• _Problem to work on_: When "will" occurs in a line of the material, copy that line.
▼
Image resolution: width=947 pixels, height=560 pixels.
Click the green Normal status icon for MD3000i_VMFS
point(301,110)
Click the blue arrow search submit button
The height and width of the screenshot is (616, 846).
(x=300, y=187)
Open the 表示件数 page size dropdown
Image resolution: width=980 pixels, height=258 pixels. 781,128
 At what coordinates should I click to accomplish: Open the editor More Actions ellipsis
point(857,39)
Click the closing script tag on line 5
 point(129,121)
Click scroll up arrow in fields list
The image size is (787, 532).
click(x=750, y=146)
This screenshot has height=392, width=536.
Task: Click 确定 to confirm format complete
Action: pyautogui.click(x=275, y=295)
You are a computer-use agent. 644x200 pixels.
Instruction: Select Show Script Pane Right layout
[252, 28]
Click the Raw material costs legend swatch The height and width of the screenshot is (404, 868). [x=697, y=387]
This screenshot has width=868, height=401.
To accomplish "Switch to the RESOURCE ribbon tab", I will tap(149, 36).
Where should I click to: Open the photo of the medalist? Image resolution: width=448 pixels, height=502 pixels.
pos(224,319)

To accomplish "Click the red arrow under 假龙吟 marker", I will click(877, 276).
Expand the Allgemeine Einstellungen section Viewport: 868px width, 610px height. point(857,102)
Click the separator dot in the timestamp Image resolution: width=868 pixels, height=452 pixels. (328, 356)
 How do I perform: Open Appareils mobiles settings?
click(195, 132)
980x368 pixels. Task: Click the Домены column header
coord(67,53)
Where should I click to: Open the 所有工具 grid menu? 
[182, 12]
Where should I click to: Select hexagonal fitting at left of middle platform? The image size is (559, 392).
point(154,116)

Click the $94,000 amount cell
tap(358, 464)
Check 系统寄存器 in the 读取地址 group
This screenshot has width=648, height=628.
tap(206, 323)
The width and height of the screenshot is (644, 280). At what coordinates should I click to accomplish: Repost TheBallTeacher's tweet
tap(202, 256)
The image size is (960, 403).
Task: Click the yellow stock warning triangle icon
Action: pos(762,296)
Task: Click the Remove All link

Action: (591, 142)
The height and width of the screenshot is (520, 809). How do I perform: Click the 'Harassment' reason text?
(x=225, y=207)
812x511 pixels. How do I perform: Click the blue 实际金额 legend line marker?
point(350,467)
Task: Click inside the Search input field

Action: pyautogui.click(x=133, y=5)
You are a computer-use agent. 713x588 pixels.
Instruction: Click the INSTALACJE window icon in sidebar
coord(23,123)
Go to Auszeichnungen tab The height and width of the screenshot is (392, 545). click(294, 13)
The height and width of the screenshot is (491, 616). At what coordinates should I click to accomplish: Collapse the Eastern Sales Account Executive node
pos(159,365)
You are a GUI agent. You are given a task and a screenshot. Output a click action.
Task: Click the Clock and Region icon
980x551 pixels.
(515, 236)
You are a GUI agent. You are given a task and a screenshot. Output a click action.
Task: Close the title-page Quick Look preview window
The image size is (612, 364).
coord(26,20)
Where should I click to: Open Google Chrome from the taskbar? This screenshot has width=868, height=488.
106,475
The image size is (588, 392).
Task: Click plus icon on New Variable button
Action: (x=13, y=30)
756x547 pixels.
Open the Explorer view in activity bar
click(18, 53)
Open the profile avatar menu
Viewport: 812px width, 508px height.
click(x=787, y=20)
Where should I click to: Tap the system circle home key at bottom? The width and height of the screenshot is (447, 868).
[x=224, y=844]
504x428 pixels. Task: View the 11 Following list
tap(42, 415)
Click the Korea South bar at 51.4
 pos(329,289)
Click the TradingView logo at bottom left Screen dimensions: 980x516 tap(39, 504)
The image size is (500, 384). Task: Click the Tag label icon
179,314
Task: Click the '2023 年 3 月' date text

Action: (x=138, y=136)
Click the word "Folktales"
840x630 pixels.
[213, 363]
▲
• _Written response_:
To accomplish "Switch to the RESOURCE ribbon tab", I will tap(149, 36).
To accomplish "Click the red arrow under 假龙吟 marker", I will click(877, 276).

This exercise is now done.